Kimberly B. George of Faith and Gender wrote a paper about domestic violence. I have to say a major KUDOS to her and her voice and gift for writing this peice!
The number of American soldiers killed in Iraq almost equals the number of women who have been killed on American soil by husbands and boyfriends over the same span of time. Since 2003, just over 4000 American soldiers have been killed in the war. Approximately 6000 women have been killed on the homeland (1).
Like the soldiers killed in battle, these deaths have left children without parents, fathers without daughters, brothers without sisters. Children witnessing domestic violence are suffering posttraumatic stress disorders. Many of the boys who witness the violence of their fathers will themselves grow up to physically, emotionally, or verbally abuse their partners.
I long for Christian communities to pay more attention.
YIKES I didn't even realize that! MORE people have been killed by domestic violence than in the war so far!
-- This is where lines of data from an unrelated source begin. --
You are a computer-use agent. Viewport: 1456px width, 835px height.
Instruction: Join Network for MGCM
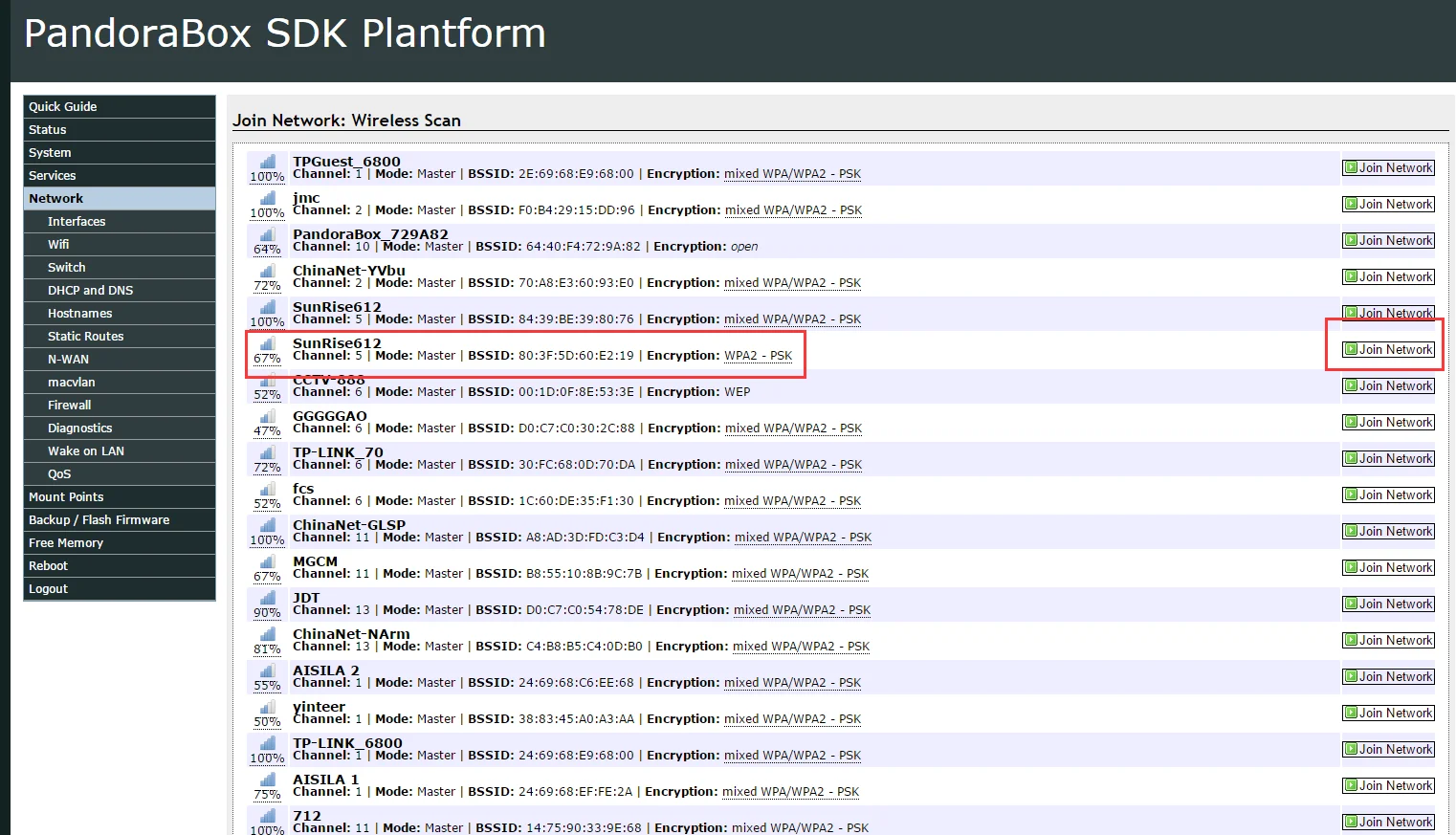(1388, 568)
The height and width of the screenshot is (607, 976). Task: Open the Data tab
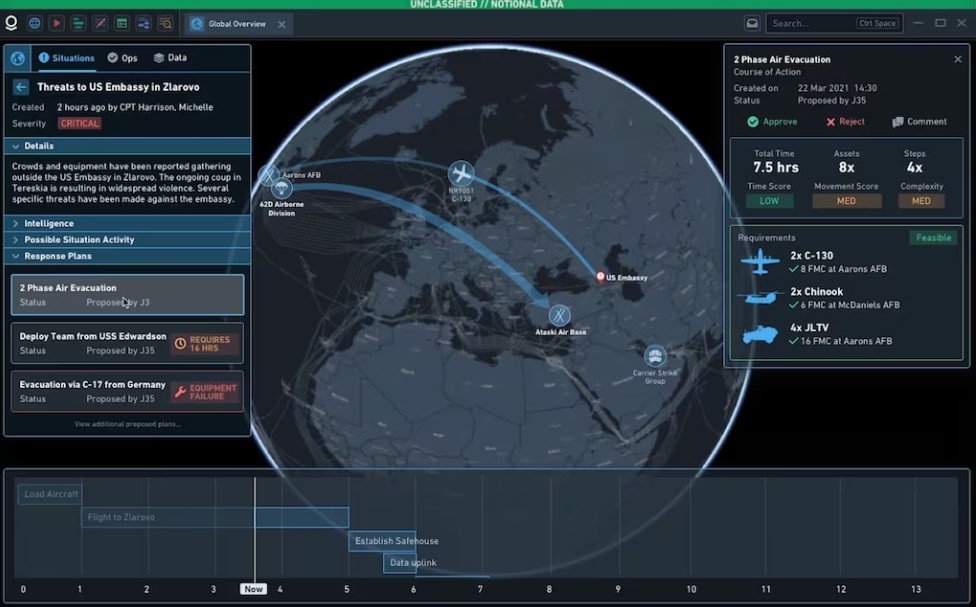pos(169,58)
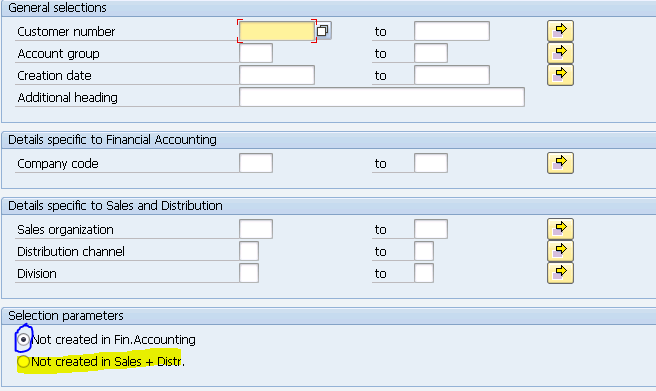
Task: Open multiple selection for Creation date
Action: [560, 75]
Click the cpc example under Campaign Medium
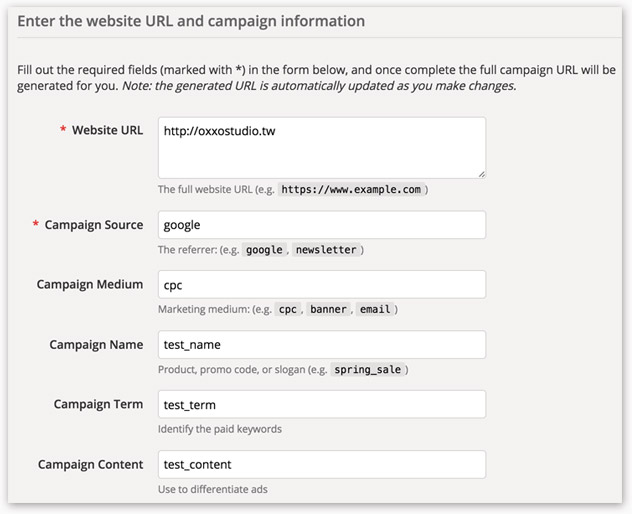 287,310
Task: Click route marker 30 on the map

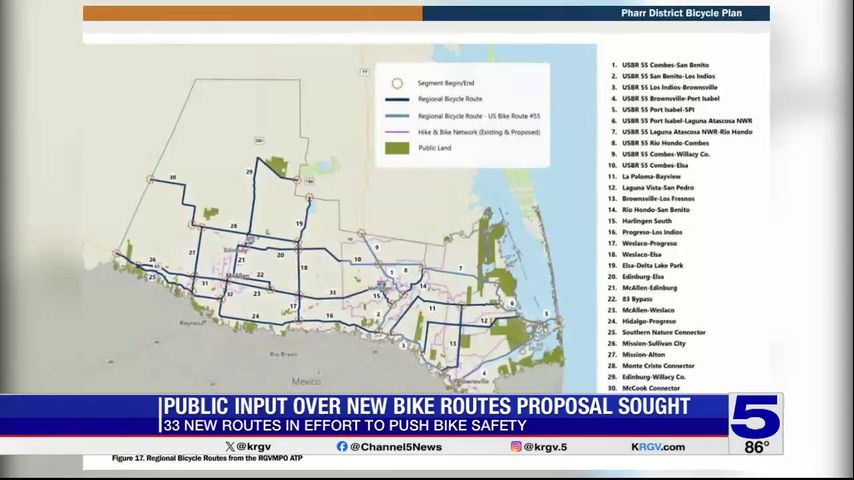Action: [173, 177]
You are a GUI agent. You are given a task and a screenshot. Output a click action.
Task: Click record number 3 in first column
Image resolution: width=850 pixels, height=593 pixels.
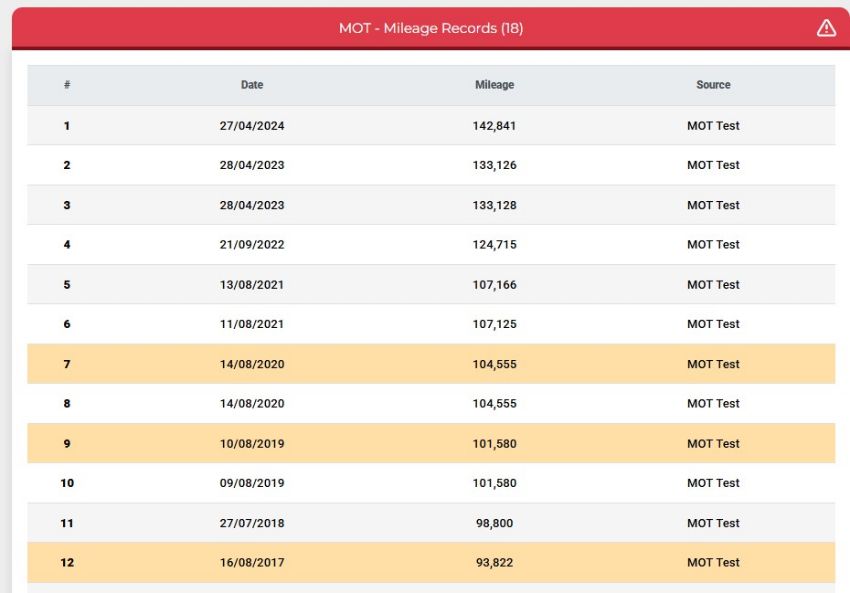point(67,205)
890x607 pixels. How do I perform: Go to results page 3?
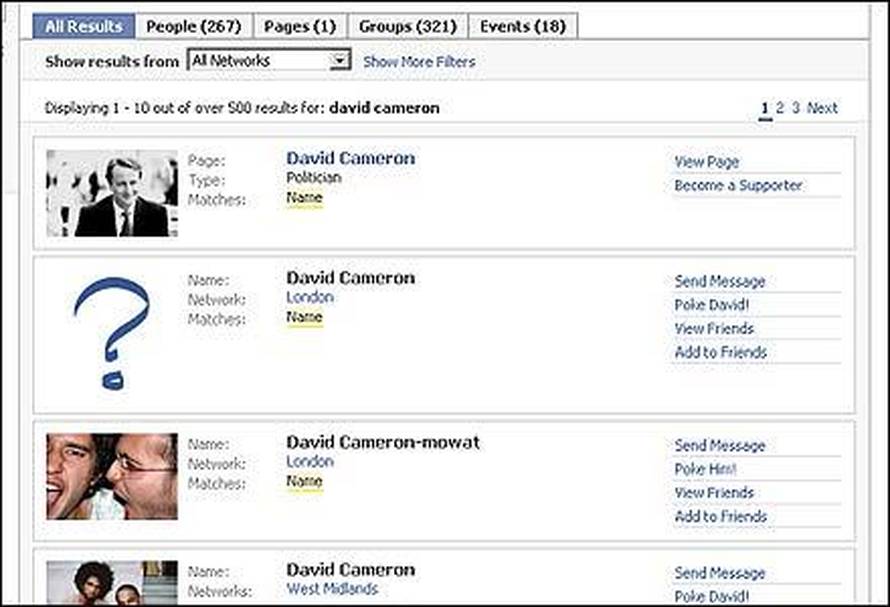(796, 108)
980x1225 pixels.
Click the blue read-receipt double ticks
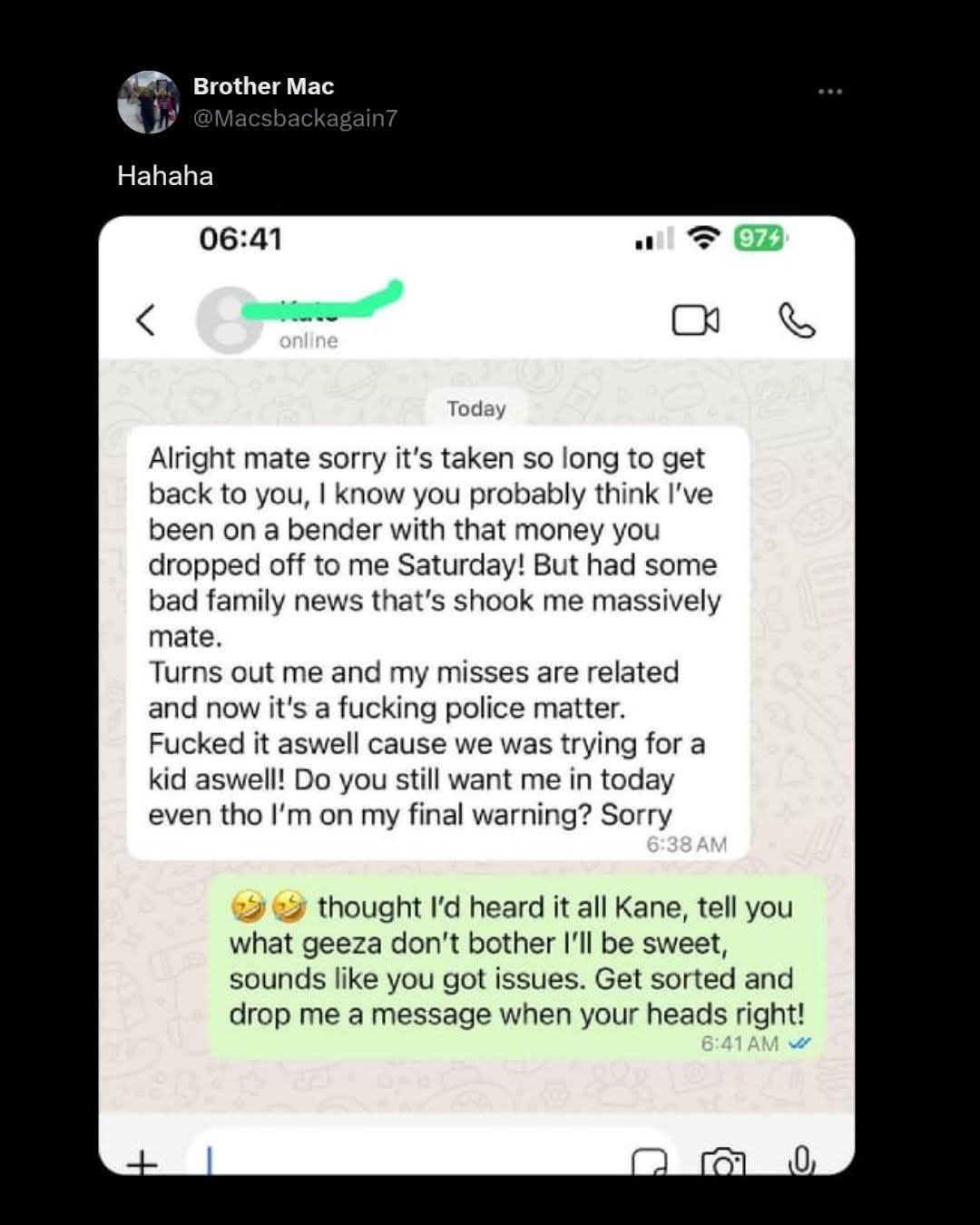click(799, 1044)
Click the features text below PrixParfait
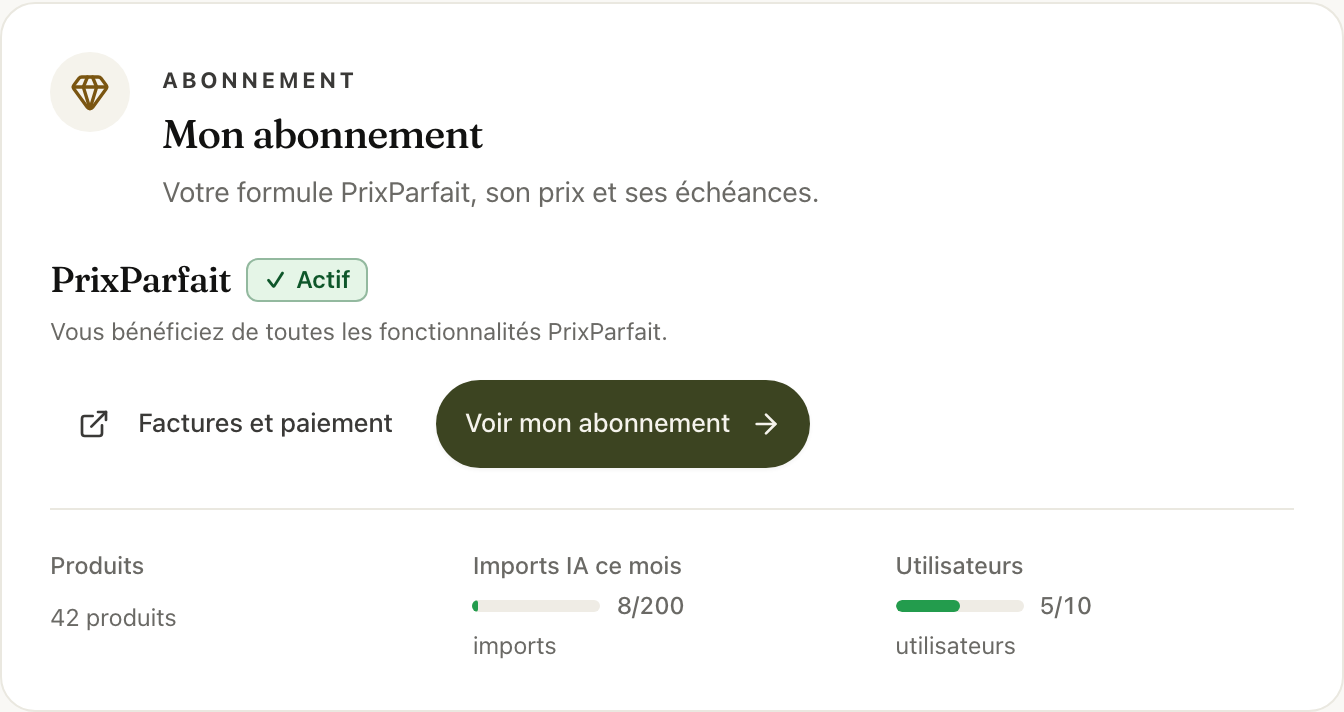 pyautogui.click(x=359, y=332)
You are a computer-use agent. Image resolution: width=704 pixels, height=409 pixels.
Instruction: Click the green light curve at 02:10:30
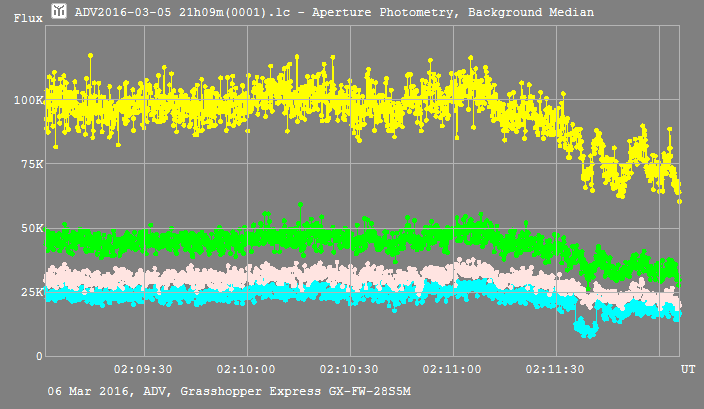[351, 240]
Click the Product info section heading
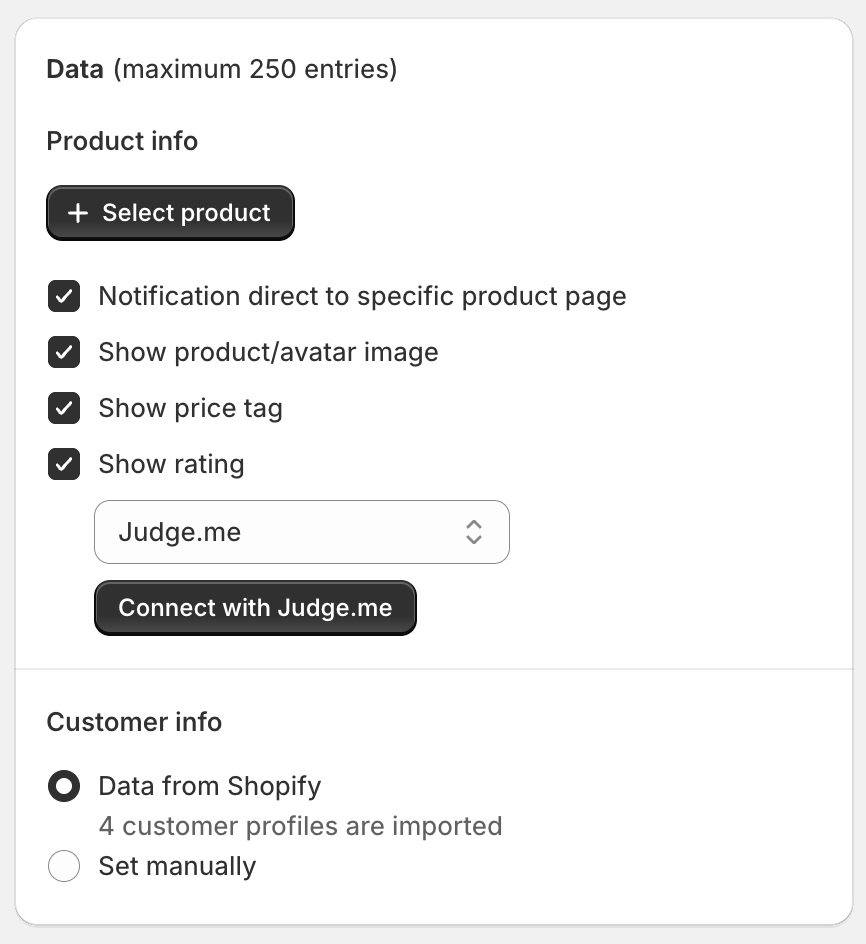Screen dimensions: 866x944 pyautogui.click(x=122, y=141)
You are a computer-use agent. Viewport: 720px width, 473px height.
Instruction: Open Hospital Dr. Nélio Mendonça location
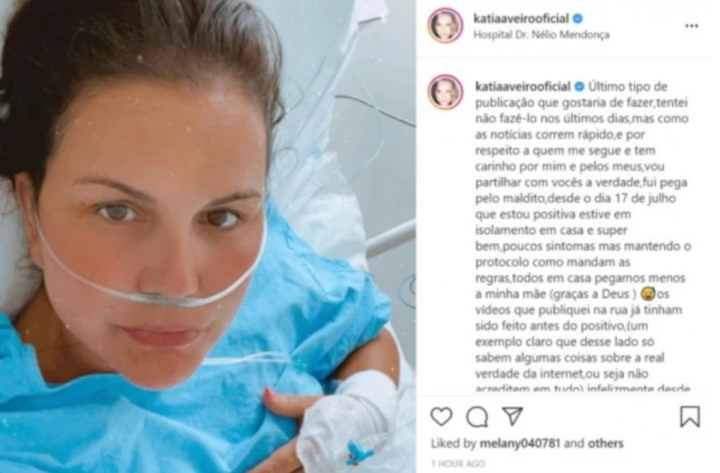[541, 35]
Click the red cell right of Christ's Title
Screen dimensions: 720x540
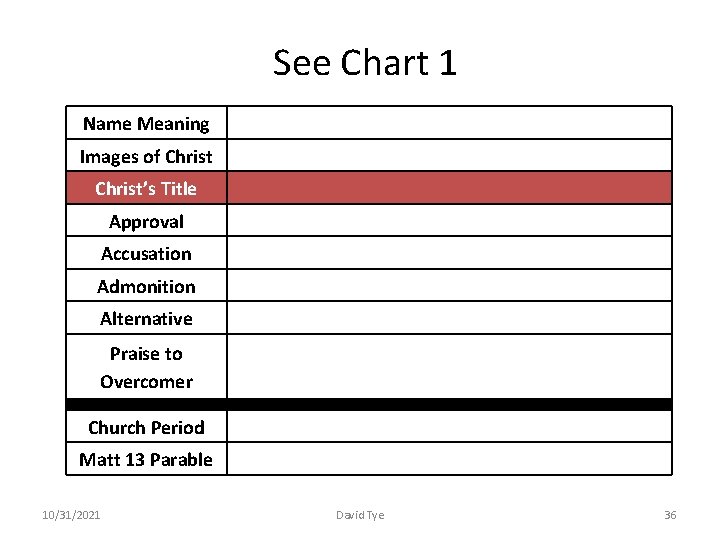(x=449, y=188)
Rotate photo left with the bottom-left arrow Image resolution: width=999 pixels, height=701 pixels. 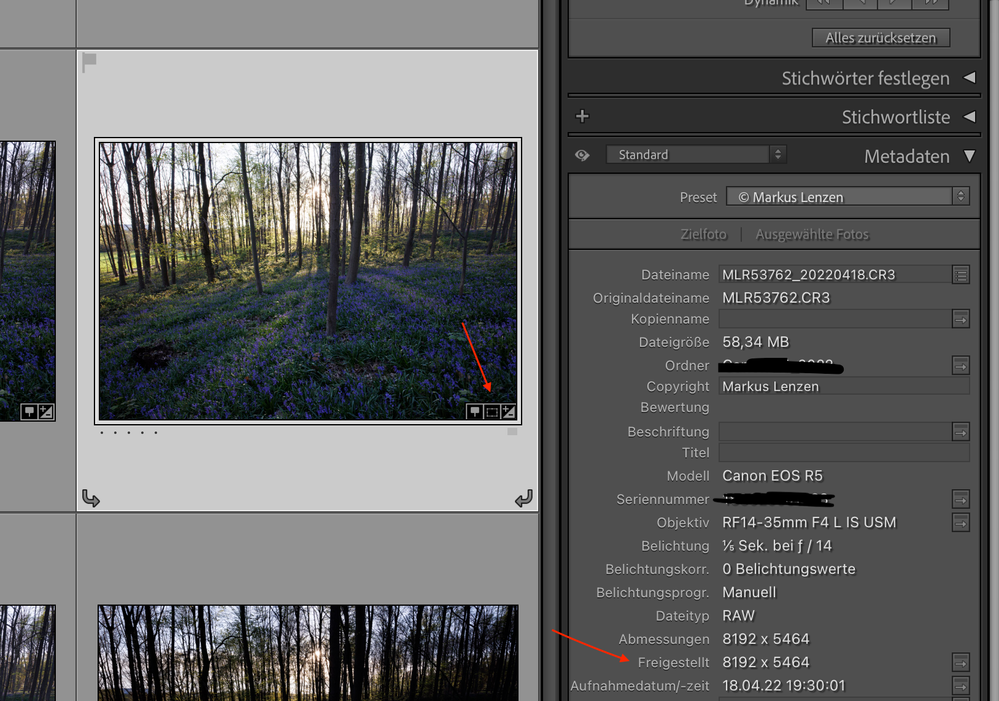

Sadly, the ones that don't have to deal with deaths are effected as well. They in a way are dealing with ongoing war. They keep fighting, and most of the world silently sit back and ignore it.
What amazed me recently was the world's reaction to the cult in Texas, and how taken back by it they were. Yet in Christain homes domestic violence happens, and the family members are told to basically coddle the abuser so they won't have the excuse to abuse. The world reacted to the different reality of the cult member, but they react differently when it happened in their own fold. You have to wonder why that is!
Because domestic violence, in its very nature, feeds on our silence, like any kind of abuse. Women in these relationships are often controlled, isolated, and threatened to speak of what is happening to them. The psychological damage is so deep that many have felt stripped of a sense of self, not to mention any kind of financial resources. Women and children fleeing domestic violence is one of the leading causes of homelessness– in fact, some studies have claimed up to 50% of homeless women are fleeing violence in their homes.
50% of the homelessness, and people wonder WHY she doesn't just LEAVE! WOW!
Domestic violence is a deep wound in our society that cuts across lines of class, education, religion, race, and socio-economics. Christians are not immune. I know an agency in my own city that routinely serves male pastors and other churchgoers who are coming forward needing help for their abusive patterns in their marriages. The agency offers assistance to Christians who abuse and Christians who are being abused.
Focus Ministries does the same thing as well!
But, we do need to begin to speak. We do need to engage our culture with Good News– both for perpetrators and victims. Many of the perpetrators know these patterns of physical, emotional, verbal and sexual violence because they too grew up in a home with such abuse. Men who perpetrate need help and compassion, too. Our society often does not give men what they need to be able to recover well from their own pain and traumatic experiences; nor does it provide very much guidance in emotional development within the context of certain stereotypes of masculinity. The church needs to listen to men, too, in coming to better understand why some men harm women.
That is so true! History has taught us that the church in alot of circumstances don't listen to women, and leave these men to their sin. To their broken state. They leave them to their pain, and not many will be offered healing! They will deny these things at first, and YES it is a huge battle to win but its possible. Most concentrate on changing the victim so they can change their reactions, and to me that is not placing SIN the the light of truth! The bible states that those that live in darkness do not like the light, because of the exposure and alot of the time the church enables that to happen.
Statistics are beginning to indicate that domestic violence in some Christian communities is on par with secular communities (2). Even more startling, is that the research is finding that Christian women stay in these abusive relationships longer, which is particularly frightening, because as those who study DV know, abuse only gets worse over time. Because “until death do us part is taken very seriously” in Christian culture, it can be very difficult to get out of abusive marriages. Furthermore, there might be not be safe places in churches for the abuse to be disclosed– especially when the abuser has a high position of power within his church.
Its that a sickening and repeating pattern. I think that is one of the points that I started this blog to begin with. My folks always told me if they were NOT there to help that the church would be. For many in domestic violence that is not the case. Emotional and Verbal abuse isn't taken serious enough despite what James 3 states, and the wholes message of 'God Hates Divorce' chapter speaks about.